Stored records:
⁂

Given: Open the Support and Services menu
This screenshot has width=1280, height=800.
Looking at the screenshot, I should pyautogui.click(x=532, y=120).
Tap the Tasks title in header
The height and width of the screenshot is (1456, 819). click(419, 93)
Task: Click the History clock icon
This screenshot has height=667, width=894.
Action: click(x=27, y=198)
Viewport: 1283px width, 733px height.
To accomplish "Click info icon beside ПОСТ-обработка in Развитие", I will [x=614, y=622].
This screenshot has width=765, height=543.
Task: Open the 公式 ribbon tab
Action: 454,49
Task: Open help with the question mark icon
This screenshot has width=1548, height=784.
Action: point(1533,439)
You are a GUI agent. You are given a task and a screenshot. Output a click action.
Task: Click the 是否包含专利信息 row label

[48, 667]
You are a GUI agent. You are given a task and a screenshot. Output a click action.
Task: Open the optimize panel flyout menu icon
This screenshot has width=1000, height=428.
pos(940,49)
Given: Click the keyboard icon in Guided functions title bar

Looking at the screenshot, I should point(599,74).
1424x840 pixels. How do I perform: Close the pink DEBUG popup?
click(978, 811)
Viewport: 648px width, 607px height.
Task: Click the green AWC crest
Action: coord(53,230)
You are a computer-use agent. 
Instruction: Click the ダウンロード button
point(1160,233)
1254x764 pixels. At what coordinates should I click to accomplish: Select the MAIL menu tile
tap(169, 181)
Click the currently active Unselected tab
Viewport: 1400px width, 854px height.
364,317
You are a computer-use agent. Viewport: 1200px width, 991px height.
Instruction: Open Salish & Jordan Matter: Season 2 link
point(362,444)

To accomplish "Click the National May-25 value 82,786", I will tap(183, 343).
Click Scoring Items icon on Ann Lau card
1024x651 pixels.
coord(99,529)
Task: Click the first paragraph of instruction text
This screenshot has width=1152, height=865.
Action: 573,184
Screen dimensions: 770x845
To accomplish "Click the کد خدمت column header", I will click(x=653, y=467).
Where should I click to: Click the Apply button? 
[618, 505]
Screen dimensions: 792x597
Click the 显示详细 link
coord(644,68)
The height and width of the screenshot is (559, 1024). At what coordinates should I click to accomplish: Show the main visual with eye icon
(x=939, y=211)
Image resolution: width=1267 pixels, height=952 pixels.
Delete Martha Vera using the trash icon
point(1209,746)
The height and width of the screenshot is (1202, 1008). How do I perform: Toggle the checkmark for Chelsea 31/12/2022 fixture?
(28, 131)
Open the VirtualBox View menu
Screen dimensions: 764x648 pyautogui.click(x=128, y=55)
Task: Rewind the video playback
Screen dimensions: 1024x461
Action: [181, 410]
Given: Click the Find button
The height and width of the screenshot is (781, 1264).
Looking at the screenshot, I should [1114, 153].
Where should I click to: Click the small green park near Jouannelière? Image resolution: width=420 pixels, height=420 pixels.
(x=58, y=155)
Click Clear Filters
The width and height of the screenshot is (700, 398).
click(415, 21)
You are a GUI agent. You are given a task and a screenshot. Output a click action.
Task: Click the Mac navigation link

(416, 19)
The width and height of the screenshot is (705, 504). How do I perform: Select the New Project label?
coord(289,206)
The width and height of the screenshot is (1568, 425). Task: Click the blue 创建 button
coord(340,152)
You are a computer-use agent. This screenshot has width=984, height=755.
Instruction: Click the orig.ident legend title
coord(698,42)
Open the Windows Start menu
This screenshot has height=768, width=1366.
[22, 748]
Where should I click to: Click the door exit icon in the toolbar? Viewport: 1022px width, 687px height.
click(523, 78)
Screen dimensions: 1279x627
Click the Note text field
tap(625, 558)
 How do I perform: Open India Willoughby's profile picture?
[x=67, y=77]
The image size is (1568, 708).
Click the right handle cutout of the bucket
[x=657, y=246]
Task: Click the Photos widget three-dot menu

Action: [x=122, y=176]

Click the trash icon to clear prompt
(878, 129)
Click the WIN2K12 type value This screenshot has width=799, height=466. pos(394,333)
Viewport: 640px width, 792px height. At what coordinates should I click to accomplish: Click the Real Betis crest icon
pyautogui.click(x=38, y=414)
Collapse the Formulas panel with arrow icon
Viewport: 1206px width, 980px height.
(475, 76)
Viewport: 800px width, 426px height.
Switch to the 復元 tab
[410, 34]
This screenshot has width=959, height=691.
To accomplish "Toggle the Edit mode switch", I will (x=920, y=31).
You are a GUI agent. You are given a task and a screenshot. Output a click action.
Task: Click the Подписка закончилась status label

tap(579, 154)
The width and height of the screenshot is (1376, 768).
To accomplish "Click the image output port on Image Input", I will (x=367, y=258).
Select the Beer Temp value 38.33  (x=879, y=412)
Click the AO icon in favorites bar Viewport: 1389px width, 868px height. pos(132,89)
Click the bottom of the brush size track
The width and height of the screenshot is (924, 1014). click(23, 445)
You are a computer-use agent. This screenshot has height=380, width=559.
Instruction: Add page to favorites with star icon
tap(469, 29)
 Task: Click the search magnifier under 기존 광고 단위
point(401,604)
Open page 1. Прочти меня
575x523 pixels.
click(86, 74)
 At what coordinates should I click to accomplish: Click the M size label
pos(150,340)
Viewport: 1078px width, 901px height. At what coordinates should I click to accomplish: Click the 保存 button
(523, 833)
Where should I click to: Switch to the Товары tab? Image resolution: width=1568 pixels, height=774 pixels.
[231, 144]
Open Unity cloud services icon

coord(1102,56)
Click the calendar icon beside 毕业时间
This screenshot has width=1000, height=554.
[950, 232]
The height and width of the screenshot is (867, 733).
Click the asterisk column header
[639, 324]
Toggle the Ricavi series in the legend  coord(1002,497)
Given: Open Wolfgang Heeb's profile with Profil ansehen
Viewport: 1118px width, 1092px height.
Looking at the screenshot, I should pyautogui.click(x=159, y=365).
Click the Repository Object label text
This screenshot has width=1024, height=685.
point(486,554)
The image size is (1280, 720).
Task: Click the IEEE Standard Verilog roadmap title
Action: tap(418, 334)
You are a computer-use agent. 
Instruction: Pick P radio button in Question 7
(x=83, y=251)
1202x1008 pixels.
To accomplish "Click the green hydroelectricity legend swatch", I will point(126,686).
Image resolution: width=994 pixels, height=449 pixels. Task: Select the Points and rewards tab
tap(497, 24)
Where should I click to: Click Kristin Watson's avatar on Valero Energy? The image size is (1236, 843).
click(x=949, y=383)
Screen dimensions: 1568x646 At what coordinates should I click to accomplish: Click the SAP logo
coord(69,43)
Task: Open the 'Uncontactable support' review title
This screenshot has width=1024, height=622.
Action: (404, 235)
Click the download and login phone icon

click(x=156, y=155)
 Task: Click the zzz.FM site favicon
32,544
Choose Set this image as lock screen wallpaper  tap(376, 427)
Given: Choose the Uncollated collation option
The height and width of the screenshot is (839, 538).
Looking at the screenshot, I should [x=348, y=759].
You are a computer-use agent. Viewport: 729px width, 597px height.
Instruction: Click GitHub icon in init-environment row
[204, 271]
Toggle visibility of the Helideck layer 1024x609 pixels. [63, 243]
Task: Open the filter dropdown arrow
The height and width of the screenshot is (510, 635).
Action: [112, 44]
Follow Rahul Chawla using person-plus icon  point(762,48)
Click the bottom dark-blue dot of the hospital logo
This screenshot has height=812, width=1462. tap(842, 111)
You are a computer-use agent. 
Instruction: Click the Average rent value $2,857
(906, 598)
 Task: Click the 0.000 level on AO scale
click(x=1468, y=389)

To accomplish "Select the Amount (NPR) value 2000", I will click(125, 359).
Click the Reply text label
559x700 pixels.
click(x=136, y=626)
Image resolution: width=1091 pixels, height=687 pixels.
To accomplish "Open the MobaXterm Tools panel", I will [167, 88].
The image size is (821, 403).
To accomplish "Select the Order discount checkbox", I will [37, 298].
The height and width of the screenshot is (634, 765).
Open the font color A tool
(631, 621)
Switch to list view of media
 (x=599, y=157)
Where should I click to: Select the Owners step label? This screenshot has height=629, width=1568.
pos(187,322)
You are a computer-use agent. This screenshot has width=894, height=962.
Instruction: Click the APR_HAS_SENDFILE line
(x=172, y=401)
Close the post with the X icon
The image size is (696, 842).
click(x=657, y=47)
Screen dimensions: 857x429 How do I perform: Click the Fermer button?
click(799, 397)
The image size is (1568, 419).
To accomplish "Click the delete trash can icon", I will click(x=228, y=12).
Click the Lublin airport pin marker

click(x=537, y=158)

⁂

### Exercise details:
Make a copy of each line in the records that has the word "panel".

### Task response:
Task: Open the optimize panel flyout menu icon
Collapse the Formulas panel with arrow icon
To accomplish "Open the MobaXterm Tools panel", I will [167, 88].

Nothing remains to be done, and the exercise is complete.